[[ STUDY TEXT, beginning ]]

Alberto Diaspro, Ph.D.
Professor of Applied Physics, Department of Physics, University of Genoa
Director of the Department of Nanophysics, Istituto Italiano di Tecnologia
- ECLIPSE Ti-E Inverted Microscope (see current model)
- A1R MP Multiphoton Confocal
- N-STORM Super-Resolution
Please tell us about your research.
My experience is in the design, realization and utilization of optical and biophysical instrumentation, as carried out with my research team. Our main aim is to improve on existing techniques to develop new, unique technologies. Our research centers on several main themes; one is the development of higher resolution imaging solutions, especially involving fluorescence. We are interested in techniques that give XY resolution below 30 nm and Z resolution below 100 nm. In order to do this we need to work with systems that have an excellent signal-to-noise ratio to preserve optical quality when imaging at nanometer resolution. We recently published a paper on this reporting about our IML-SPIM setup allowing 3D super-resolution on thick biological objects (Nature Methods 8, 1047–1049 (2011)).
Something else we’re interested in is developing multimodal imaging systems that allow the gathering of information from multiple techniques from a single specimen. An example of this is the recent combination of an optical nanoscope and atomic force microscope built on a customized Nikon platform.
Another goal is to implement faster techniques for super-resolution imaging through both software and hardware approaches. This might be through novel combinations of existing hardware, or by improved computational analysis of data during acquisition. An example of this would be being using on-the-fly data analysis during single molecule localization techniques to be able to stop acquisition once sufficient images have been acquired.
One of our biggest challenges is to be able to bring these high resolution imaging techniques to thick, highly scattering samples, tissues, organs, and ultimately in vivo. Some of the best candidates for this are methods based on multi-photon fluorescence excitation. As this is less efficient than single-photon excitation it means we require systems with very high optical performance.
What applications do you use the Nikon systems for?
We work closely with several teams regarding applications for the newly developed systems. We have a particular focus on molecular oncology (chromatin and adhesion mechanisms), the production of insulin in beta cells, and neuroscience (nerve degeneration, Alzheimer’s disease, brain mapping, neuronal network signaling).
What was the deciding factor for choosing Nikon systems?
One of the main factors was Nikon’s reputation and experience in confocal laser scanning microscopy, which started with the PCM2000. Nikon systems are very efficient in terms of signal-to-noise ratio. When working at the nanoscale this becomes a critical factor.
Most importantly, the assistance given by Nikon is superb, with well qualified personnel and fast responses.
What was the performance specification that you valued most in selecting these systems?
The modularity and flexibility of the systems was very attractive as the basis for a platform for development. Nikon software is flexible and user friendly—Nikon has created some of the best software I’ve ever used. The Perfect Focus System is also very robust and useful for our time-lapse systems.
We are excited to explore the growing possibilities of intelligent microscope systems, such as CLEM (Controlled Light Exposure Microscopy).
What do you value about this Nikon system after having worked with it?
We have at our disposal a new-generation confocal system, which has been overbooked throughout the last year, and it has been up and running 100 percent of the time.
How has this system helped your research?
The systems have allowed us to make affordable measurements with high reproducibility. The systems are really high-value work horses for nanobiotechnology and neuroscience labs.

[[ STUDY TEXT, end ]]
[[ GIVEN DATA, beginning ]]

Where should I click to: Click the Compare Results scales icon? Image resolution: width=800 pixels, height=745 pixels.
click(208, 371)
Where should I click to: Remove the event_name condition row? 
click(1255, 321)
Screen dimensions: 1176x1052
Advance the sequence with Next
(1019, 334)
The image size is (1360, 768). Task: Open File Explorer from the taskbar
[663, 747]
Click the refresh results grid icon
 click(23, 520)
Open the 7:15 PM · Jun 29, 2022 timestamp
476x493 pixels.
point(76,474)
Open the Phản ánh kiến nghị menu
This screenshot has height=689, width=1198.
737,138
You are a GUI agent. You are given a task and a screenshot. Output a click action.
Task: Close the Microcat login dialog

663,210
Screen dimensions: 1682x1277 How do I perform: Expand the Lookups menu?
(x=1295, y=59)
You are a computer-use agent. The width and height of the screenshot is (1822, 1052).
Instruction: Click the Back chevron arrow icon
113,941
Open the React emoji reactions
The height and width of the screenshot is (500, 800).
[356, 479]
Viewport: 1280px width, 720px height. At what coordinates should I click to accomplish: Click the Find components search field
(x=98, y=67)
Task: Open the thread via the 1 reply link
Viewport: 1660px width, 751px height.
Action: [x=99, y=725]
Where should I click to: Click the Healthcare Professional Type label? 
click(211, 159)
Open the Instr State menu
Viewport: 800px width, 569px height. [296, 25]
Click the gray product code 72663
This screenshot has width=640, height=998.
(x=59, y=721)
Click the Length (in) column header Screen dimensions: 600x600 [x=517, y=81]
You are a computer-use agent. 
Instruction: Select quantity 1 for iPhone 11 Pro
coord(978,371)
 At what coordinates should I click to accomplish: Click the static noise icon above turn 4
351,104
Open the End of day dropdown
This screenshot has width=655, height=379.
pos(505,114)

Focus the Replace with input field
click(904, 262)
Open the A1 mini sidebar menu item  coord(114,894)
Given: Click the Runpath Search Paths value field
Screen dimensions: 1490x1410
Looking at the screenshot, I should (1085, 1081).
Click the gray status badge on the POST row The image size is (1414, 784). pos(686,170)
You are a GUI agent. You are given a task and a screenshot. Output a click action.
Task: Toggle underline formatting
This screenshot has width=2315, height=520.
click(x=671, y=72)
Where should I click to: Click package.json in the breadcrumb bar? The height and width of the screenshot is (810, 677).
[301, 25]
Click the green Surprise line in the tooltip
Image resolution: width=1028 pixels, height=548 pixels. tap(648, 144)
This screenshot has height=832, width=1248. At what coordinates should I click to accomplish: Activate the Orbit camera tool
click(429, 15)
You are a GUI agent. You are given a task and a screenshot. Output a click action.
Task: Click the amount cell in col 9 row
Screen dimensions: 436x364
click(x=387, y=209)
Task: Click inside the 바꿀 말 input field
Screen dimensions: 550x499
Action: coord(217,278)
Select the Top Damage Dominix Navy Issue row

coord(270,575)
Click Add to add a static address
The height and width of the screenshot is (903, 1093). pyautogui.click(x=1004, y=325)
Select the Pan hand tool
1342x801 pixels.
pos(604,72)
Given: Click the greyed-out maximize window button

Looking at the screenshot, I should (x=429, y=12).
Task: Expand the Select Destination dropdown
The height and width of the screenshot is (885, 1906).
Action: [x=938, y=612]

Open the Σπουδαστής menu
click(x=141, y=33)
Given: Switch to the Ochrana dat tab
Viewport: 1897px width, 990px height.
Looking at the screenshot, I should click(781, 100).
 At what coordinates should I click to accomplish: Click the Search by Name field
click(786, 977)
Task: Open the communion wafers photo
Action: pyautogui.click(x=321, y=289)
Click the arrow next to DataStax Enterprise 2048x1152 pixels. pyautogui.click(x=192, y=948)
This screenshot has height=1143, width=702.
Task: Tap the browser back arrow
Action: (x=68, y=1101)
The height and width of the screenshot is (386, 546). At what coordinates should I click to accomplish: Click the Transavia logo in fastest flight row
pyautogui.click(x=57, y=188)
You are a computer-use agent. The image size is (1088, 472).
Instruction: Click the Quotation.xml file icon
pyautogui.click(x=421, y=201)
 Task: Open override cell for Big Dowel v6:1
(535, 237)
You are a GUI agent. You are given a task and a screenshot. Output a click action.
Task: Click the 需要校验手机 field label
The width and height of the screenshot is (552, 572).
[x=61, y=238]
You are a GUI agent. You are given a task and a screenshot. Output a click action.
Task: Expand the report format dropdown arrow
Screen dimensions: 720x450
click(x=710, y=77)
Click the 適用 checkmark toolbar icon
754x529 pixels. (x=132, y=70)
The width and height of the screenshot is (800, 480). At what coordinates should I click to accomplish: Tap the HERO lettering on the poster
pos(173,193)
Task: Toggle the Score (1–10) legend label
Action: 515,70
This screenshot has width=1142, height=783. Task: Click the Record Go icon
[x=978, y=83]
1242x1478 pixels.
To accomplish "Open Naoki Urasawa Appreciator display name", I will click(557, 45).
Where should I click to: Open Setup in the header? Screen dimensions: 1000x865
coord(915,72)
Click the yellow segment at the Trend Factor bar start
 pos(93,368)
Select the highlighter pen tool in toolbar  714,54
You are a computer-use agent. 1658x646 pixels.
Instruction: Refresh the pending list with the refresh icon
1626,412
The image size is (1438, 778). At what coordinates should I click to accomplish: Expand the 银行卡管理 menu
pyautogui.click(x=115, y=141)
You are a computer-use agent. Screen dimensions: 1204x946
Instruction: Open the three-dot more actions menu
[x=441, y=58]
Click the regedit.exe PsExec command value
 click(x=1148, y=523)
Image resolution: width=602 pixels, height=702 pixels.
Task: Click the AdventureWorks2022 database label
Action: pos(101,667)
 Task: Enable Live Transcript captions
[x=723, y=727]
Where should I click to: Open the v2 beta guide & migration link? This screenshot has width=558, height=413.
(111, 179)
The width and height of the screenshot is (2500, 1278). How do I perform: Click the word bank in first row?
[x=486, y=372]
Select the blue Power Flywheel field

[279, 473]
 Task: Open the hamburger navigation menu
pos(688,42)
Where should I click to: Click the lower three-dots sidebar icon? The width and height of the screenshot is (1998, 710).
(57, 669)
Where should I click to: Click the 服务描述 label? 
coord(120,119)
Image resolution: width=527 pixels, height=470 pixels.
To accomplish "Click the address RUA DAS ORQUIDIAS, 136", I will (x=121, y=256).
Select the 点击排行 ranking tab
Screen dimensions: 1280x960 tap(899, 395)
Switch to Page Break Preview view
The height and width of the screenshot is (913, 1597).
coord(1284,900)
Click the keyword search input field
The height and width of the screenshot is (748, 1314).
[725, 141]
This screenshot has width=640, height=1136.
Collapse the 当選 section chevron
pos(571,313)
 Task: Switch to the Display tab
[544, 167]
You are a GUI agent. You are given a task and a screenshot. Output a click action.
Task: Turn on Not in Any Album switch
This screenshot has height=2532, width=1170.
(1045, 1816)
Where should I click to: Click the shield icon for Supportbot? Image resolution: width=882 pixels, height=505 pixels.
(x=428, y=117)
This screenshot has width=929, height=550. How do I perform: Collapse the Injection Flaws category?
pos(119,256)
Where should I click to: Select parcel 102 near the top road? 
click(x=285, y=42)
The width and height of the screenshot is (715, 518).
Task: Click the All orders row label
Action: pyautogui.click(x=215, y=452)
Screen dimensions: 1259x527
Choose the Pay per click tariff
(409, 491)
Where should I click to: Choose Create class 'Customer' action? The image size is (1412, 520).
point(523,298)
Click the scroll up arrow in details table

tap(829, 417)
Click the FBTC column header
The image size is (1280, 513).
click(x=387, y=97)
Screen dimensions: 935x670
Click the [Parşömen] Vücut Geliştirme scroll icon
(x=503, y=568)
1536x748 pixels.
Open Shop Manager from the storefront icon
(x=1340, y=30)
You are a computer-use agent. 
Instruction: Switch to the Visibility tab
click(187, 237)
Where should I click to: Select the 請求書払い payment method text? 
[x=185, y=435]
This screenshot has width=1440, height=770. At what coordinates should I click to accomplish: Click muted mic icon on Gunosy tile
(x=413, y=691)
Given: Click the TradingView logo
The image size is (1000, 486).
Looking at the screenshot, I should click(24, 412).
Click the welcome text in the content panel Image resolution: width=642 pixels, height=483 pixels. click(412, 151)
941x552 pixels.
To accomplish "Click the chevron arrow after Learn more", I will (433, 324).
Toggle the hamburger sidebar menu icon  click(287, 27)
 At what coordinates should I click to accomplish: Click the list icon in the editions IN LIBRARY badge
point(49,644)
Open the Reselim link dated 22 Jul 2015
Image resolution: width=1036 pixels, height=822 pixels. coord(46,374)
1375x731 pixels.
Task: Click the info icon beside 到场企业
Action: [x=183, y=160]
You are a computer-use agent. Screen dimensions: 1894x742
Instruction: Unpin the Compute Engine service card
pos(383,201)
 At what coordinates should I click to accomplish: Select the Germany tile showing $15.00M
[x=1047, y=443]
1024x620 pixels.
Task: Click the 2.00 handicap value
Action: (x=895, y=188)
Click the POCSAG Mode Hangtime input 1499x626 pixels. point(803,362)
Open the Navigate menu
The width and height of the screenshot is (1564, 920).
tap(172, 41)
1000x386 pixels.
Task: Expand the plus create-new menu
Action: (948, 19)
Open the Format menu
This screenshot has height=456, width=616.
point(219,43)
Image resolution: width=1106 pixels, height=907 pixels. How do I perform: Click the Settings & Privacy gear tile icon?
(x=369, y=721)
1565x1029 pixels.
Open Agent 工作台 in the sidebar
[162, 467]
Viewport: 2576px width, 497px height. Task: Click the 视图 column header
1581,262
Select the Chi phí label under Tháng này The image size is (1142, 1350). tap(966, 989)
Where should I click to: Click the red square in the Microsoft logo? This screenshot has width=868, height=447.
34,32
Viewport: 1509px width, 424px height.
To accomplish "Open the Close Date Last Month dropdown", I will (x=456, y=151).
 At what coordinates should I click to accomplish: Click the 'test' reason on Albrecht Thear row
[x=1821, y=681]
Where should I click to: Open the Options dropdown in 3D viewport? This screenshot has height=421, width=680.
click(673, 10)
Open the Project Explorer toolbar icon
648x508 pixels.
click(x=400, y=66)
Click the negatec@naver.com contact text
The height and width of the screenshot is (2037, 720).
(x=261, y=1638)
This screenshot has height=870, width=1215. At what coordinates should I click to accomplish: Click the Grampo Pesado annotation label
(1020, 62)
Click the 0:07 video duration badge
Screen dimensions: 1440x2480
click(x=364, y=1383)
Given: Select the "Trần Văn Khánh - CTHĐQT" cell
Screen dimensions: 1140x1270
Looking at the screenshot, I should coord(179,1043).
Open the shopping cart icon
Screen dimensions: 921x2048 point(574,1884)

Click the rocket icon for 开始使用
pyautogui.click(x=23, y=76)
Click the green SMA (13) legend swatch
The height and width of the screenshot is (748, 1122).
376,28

[[ GIVEN DATA, end ]]

TASK REQUIREMENTS:
[A] According to the microscopy interview, which product marked the start of Nikon's experience in confocal laser scanning microscopy?
[B] Please copy the microscopy interview word for word, from "We work closely" to "choosing Nikon systems?".

RESULTS BY TASK:
[A] The PCM2000.

[B]
We work closely with several teams regarding applications for the newly developed systems. We have a particular focus on molecular oncology (chromatin and adhesion mechanisms), the production of insulin in beta cells, and neuroscience (nerve degeneration, Alzheimer’s disease, brain mapping, neuronal network signaling).
What was the deciding factor for choosing Nikon systems?